Collected data entries
=== Begin Enclosure ===
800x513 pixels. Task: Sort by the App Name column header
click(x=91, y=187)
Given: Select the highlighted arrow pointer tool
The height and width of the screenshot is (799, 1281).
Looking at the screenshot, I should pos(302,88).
=== End Enclosure ===
EXERCISE OBJECTIVE:
Copy, without any change, the run of lines from the one with "Given: Select the" through the end of the entries above.

ANSWER SECTION:
Given: Select the highlighted arrow pointer tool
The height and width of the screenshot is (799, 1281).
Looking at the screenshot, I should pos(302,88).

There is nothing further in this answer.